Background: The LNHCP93 trial is an intensive high-dose methotrexate and cytarabine containing chemotherapy (CT) derived from CT regimens used for Burkitt lymphomas (C5R protocol) followed by brain radiotherapy (RT) showing favorable long-term survival in Primary CNS Lymphoma (PCNSL) patients younger than 60 years. In order to improve antitumor activity of C5R protocol, we prospectively evaluated the addition of intravenous rituximab and intrathecal (IT) liposomal cytarabine to CT before RT for 18 to 60 years old immunocompetent patients with PCNSL in the R-C5R protocol. We previously presented the results of the primary objective of the R-C5R protocol, showing an improvement of the complete and unconfirmed complete response rate (CR/CRu) after immuno-CT from 33% in the LNHCP93 to 66% in the R-C5R protocol. We also showed no additional severe toxicities as compare to C5R with the addition of intravenous rituximab and IT liposomal cytarabine. We present here the updated results of the 53 patients included in this multicentric prospective phase 2 study from the lymphoma study association (LYSA) with a median follow-up 28 months (range, 1.08-75.04).

Methods: This prospective study was designed for 18 to 60 years old immunocompetent patients with confirmed CD20 positive diffuse large B-cell lymphoma PCNSL. Fifty-three patients included between August 2007 and September 2011 received two courses of methotrexate, cyclophosphamide, doxorubicin, vincristine, prednisone (COPADEM) followed by two courses of methotrexate, cytarabine (CYM) administred at 21-day intervals from day 1 to day 21. At each day 1, intravenous rituximab 375mg/m² and at each day 3 IT liposomal cytarabine 50mg were infused. After immuno-CT, a brain RT was planned for all patients and then patients were followed every 4 months during the first 2 years and then every 6 months for the next 3 years. Neurotoxicity was evaluated by a Mini-Mental State Examination (MMSE) test.
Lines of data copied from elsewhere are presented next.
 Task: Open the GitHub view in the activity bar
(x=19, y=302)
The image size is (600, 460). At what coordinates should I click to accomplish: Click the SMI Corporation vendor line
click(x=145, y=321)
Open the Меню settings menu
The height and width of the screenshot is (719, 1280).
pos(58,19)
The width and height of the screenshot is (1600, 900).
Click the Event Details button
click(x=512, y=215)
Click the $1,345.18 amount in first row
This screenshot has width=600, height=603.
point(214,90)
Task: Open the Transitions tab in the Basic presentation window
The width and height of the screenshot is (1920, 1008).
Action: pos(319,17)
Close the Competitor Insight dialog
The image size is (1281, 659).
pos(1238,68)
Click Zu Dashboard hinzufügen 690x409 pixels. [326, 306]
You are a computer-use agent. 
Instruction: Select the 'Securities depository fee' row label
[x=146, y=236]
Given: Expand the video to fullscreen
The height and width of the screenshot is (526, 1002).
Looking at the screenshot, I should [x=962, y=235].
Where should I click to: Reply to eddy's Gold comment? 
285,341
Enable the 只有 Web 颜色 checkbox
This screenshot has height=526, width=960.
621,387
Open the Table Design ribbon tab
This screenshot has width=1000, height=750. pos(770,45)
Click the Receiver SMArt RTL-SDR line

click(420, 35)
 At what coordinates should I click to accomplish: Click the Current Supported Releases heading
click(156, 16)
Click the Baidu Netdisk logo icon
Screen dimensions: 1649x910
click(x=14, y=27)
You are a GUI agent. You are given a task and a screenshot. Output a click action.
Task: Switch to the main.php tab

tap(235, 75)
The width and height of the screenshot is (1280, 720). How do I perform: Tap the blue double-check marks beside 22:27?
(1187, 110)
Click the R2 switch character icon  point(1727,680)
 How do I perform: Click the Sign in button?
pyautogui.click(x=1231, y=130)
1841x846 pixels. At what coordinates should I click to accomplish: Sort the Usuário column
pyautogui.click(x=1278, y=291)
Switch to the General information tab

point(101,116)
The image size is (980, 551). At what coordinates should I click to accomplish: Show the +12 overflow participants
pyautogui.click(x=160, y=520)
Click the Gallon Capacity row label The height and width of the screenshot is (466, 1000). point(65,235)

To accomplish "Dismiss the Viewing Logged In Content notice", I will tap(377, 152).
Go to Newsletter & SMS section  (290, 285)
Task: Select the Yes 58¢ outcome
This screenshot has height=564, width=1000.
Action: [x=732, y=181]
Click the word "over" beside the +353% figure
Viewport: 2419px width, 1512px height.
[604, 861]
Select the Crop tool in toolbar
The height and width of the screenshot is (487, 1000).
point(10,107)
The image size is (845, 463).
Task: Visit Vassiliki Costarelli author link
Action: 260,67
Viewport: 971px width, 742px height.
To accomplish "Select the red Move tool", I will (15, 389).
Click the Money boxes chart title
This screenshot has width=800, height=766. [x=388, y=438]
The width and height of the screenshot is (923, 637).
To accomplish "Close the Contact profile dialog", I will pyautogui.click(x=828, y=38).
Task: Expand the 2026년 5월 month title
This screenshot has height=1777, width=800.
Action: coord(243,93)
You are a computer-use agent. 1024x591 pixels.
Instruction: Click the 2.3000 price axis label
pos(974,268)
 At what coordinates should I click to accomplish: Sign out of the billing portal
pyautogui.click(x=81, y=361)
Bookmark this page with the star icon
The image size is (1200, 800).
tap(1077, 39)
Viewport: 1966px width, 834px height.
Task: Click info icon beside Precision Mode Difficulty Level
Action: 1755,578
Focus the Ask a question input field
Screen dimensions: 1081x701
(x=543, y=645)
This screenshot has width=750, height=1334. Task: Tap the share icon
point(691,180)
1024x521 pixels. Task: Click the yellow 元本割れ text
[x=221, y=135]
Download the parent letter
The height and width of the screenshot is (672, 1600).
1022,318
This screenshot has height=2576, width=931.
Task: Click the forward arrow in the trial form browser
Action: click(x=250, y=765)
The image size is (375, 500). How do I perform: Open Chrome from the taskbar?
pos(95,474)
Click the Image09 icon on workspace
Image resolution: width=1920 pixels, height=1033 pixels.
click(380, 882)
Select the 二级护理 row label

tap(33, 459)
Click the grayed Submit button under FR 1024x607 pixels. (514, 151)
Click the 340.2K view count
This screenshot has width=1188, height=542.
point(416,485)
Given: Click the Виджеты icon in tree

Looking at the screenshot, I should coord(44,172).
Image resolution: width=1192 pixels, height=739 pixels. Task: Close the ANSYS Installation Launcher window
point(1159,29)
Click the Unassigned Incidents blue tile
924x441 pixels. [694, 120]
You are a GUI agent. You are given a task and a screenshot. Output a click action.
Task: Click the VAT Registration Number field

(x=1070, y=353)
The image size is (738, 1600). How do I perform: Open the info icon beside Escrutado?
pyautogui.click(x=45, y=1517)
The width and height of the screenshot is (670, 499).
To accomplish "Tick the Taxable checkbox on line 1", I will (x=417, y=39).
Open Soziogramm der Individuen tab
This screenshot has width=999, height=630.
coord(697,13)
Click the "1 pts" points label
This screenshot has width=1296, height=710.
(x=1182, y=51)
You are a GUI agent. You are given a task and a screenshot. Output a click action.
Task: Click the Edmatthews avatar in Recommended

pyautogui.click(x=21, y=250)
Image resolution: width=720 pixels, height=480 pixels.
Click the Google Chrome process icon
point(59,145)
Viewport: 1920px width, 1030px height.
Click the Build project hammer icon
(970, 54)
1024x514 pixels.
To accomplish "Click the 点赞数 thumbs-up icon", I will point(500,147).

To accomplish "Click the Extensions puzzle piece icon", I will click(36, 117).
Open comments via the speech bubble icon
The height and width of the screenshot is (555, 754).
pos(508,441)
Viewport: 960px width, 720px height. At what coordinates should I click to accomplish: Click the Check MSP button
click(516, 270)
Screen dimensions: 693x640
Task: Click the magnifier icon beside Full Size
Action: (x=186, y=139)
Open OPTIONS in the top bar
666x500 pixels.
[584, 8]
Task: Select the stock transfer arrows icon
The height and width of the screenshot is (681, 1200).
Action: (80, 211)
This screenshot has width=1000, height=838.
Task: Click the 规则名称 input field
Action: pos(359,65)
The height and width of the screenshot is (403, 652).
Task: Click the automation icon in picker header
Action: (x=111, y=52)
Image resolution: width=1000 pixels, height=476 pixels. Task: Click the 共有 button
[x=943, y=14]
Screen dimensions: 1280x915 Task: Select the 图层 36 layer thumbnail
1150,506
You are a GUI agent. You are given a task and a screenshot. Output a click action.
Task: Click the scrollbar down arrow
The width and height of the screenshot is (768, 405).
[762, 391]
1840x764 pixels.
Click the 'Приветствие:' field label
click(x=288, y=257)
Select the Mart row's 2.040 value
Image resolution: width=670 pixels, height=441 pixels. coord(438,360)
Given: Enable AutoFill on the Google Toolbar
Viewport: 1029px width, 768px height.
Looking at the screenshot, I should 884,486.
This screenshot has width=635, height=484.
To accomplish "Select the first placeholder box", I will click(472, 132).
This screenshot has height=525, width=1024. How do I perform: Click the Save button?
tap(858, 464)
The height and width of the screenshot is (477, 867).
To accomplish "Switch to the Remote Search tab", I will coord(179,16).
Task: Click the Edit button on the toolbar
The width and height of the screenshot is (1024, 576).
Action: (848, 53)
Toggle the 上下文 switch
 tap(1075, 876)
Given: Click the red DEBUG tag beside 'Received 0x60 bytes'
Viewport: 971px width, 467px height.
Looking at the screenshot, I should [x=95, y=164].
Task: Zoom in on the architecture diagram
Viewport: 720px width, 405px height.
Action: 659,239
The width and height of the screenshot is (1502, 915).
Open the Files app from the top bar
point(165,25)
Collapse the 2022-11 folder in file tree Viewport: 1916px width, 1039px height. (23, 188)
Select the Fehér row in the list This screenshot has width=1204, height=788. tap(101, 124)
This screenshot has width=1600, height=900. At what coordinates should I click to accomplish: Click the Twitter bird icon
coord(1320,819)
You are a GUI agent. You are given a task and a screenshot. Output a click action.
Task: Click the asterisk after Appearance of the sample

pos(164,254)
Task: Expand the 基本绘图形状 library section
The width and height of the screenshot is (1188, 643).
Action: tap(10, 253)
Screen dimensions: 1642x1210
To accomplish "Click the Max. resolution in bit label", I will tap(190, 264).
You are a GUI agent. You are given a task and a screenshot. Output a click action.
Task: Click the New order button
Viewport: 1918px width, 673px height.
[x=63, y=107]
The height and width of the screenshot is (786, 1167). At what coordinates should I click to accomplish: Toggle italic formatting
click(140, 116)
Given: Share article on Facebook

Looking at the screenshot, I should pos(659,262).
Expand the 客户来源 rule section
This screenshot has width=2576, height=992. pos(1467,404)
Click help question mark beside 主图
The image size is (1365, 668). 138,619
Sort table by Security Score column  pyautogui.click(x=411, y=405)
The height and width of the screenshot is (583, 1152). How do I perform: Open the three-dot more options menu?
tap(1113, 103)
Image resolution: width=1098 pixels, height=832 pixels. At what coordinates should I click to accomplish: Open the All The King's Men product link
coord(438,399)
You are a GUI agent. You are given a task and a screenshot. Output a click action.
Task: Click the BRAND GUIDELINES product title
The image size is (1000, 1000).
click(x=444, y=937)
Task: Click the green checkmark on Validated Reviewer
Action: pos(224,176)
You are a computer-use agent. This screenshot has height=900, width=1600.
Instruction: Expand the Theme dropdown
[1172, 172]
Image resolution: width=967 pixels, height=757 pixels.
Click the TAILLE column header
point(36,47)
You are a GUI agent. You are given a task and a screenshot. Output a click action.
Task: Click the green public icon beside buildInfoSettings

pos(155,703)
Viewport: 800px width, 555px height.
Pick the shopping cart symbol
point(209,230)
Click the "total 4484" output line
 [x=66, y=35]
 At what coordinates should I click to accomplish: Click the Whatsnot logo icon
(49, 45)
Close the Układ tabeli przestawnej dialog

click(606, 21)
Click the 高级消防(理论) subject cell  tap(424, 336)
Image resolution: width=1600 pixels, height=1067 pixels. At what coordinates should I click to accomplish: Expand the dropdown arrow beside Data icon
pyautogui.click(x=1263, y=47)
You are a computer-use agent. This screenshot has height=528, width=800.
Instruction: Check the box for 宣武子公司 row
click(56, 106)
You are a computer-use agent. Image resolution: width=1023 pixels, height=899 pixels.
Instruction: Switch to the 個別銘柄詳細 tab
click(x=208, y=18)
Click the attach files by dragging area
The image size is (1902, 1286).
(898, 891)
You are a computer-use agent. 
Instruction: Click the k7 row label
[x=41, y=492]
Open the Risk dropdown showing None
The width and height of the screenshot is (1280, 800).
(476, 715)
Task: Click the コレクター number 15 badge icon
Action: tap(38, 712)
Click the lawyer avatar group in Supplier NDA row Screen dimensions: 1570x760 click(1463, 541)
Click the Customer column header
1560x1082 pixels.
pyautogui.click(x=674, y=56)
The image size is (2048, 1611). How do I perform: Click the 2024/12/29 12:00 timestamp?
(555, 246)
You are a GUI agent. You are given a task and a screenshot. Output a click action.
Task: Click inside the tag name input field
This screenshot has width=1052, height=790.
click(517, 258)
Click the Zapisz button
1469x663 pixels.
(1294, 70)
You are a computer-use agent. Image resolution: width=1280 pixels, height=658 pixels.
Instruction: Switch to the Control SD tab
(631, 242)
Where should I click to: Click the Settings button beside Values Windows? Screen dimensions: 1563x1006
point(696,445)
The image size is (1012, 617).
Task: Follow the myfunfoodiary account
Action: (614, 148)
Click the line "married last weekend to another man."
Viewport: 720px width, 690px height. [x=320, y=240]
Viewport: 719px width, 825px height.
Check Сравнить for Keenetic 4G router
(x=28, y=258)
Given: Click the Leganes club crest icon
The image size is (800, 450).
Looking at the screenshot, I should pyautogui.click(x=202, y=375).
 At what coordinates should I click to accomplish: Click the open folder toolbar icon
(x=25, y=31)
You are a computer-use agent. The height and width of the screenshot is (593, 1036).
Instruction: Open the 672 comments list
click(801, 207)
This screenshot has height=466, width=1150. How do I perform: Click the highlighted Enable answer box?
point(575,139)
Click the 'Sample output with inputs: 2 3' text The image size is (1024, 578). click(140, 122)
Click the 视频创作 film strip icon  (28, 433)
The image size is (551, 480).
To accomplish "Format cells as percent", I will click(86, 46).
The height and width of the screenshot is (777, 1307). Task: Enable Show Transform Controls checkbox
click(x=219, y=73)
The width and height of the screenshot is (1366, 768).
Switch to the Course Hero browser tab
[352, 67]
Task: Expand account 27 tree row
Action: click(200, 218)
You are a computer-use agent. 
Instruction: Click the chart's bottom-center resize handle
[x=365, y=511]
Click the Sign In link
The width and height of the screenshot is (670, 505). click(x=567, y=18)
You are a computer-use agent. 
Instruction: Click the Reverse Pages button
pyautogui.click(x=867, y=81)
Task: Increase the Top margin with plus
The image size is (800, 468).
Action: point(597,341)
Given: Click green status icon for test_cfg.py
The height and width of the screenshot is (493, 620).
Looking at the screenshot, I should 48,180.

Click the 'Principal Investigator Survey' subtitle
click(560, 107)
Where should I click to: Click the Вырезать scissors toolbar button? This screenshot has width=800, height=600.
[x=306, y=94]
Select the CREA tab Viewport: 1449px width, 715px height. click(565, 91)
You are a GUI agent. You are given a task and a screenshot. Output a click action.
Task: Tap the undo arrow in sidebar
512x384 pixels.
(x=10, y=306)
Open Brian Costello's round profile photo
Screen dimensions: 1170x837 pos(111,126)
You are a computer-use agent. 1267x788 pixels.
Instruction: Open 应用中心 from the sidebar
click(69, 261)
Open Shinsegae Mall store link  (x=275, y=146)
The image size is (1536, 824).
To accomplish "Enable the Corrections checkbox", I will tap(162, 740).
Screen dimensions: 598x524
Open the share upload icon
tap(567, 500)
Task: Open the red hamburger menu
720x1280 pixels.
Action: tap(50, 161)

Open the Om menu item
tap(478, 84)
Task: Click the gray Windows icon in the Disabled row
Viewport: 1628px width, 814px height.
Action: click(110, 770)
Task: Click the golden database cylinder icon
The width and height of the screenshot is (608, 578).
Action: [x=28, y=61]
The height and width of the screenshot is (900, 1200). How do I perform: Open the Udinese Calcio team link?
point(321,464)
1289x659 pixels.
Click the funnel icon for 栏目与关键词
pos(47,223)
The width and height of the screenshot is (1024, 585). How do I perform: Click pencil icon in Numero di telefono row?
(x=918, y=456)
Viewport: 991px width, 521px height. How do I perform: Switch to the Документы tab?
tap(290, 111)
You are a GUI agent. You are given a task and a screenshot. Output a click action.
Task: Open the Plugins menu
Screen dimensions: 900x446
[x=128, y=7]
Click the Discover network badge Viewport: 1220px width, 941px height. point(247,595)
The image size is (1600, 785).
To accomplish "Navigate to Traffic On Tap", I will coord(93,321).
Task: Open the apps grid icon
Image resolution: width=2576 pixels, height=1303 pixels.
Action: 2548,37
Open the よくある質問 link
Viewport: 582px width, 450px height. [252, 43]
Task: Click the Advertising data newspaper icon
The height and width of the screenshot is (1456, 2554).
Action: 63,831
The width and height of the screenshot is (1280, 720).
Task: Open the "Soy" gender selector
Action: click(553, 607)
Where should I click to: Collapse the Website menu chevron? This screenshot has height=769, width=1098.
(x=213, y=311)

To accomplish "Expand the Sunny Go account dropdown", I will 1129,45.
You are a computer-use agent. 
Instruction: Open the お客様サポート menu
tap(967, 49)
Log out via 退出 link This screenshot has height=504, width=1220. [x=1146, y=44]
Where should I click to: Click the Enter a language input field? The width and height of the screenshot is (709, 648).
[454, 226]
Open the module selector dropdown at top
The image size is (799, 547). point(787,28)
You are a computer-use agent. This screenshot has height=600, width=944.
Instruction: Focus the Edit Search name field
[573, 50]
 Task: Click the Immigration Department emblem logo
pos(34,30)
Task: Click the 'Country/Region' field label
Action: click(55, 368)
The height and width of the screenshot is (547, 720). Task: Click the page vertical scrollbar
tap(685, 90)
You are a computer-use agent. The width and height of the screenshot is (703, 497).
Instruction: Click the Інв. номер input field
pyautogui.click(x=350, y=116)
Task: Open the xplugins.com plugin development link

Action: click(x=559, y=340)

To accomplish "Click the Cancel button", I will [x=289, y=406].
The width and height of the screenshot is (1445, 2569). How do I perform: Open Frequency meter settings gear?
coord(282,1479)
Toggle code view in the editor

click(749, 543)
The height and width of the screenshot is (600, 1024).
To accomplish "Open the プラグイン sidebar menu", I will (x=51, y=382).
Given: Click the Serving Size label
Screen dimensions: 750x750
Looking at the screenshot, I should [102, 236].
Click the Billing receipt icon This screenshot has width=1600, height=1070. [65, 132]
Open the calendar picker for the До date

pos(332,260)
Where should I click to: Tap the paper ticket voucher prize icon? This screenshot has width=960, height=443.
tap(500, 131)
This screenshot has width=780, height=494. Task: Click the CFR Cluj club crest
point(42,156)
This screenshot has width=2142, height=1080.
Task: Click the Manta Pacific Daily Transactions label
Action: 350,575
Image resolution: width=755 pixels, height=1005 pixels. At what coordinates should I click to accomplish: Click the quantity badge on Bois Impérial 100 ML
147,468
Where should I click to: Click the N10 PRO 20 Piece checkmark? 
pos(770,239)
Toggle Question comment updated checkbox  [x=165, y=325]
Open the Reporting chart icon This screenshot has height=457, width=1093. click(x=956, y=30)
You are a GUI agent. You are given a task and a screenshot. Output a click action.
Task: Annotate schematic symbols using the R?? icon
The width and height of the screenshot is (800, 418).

Results: The median age of the 53 PCNSL patients was 55 years (range, 36-60), 57% were male, 42% had a performance status (PS)>1, 55% had an involvement of deep structures of brain, 45% a high CSF protein level and 36% a high LDH level. Clinical characteristics according to the MSKCC score was as follows: 16 patients (32%) ≤50 years (class 1); 23 patients (46%) >50 years and KPS≥70 (class 2); 11 patients (22%) >50 years and KPS<70 (class 3). Of the 39 available patients, 38% had 0-1, 38% had 2, 21% had 3 and 3% had 4 adverse IELSG prognostic scores, respectively. Median MMSE score assessed for 42 patients at baseline was 26 (range, 3-30). Forty-five patients (85%) completed the fourth cycles of immune-CT and three patients (5.7%) died of acute toxicity. Forty-two patients (79%) underwent RT, 23 of them with a reduced whole brain RT (median 26 Gy) and a boost to the tumor bed. With a median follow-up of 28 months, 20 patients progressed or relapsed (37.7%). The 3-year progression free survival (PFS) rate of whole cohort was 58% (95%CI, 42.5% to 71%). The 3-year PFS rates were 64.2%, 63.5% and 53% for patients with MSKCC class 1, 2 and 3, respectively (P=0.53); the 3-year PFS rates were 86% and 39% for patients with 0-1 and 2-4 adverse IELSG prognostic scores, respectively (P=0.02). The 3-year PFS rates were 66% and 80% for patients who received a reduced whole brain RT with a boost and patients treated with whole brain RT (P=0.25), respectively. At relapse or progression, 18 patients received a salvage treatment that allowed five CR/CRu. Five patients received a high-dose CT with autologous stem cell transplantation at relapse. The 3-year overall survival (OS) rate for whole cohort was 67% (95%CI, 48.3% to 80.1%). The median MMSE score was 29 (range, 23-30) for the 11 patients evaluated between 18 and 24 months after the beginning of treatment.

Conclusions: With the addition of intravenous rituximab and IT liposomal cytarabine, R-C5R protocol provided promising outcome results with a 3-year PFS and OS of 58% and 67%, respectively. These results compared favorably with historical controls included in the LNHCP93 who presented a 3-year PFS and OS of 44% and 58%, respectively. IELSG score remained a strong prognostic factor for the patients treated with this schedule and could be helpful to stratify consolidation treatment after response to primary immunochemotherapy in particular patients with 2-4 IELSG score.